魚雷戦ゲーム(初代)

昭和42年(1967)/エポック社

魚雷戦ゲーム(初代) 全景

海中を進む魚雷

昭和30年(1955)~40年(1965)生まれ男性なら、子供の頃一度は遊んだ経験があるのではないかと思わせるほどの大ヒットシリーズ。
小さな鉄球を反対側にある敵艦の、プラスチック板の下に隠れた突起に当てて倒すことを競うという、実に単純極まりないゲームだ。
しかし、盤面を覆う青いプラスチック板の紺碧の海中を音もなく進む魚雷(鉄球)が敵艦に命中、これを沈没させたときに得られる興奮、あるいは逆に、敵の魚雷が味方戦艦をかすめたときのゾクゾクするようなスリルは、それまでのどのゲームでも味わうことができなかった。
今思うと、この頃の子供たちは、なんとまあ実に他愛なかったことか。

魚雷戦ゲーム(初代) 発射口

発射口は鉄板

上の写真手前の左右どちらかの穴に魚雷(鉄球)を込め、発射口裏にあるスイッチを押すと、発射された魚雷が手前に見える銀色の鉄板を勢いよく転がり落ち、海面を表す青いプラスチック板の下から敵艦めがけてまっしぐらに進んでいくという仕組み。
初代機ではこのように、左右どちらの穴から発射された魚雷であっても結局は同じ鉄板を通って海中に潜るので、左右別々の玉込めポケットが本当に必要なのかという疑念も沸いてくる。
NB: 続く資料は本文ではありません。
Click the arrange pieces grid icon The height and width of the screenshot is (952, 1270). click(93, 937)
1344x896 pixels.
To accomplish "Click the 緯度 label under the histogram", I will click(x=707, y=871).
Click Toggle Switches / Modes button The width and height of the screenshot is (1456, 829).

エポック社はそうした声に応えるかのように、次の二代目機種ではその点に大きな変更がなされる。
ちなみに、海面に白線で描かれているのは発射角度の目安だが、あくまでもゲームに迫真性を持たせるための演出であって、勝敗の行方を左右するほどのものではない。

魚雷戦ゲーム(初代) 相手戦艦を見る

非日常世界

この魚雷戦ゲームは初代である本機の後、そのたびにマイナーチェンジが施されたバージョンが、繰り返し発売されていく。
基本的には青いプラスチック板の下を鉄球が行き交うだけの超シンプルなゲームがなぜそこまでロングセラーを記録し得たのか、それについては手前味噌ながら20年前の記述が明確に言及しているように思える。
以下はその引用。
「このアングルを見ていただきたい。大海原のはるか向こうに見える敵艦隊のたたずまいがなんとも不気味に見える。野球やサッカーと違って、日常生活においては体験不可能な『大海戦』だからこそ、スリルと恐怖を伴ったある種の『高揚感』が、全国の健全な子供たちをしてこのゲームに熱中せしめたのではなかろうか。くれぐれも『好戦的意識を助長させる』などと不粋なことは言わないように」
それを肯定、いわんや賛美する意図は毛頭ないが、昭和30~40年代は皆があらゆることに対して今より寛容…もとい、鈍感な時代だったと言えよう。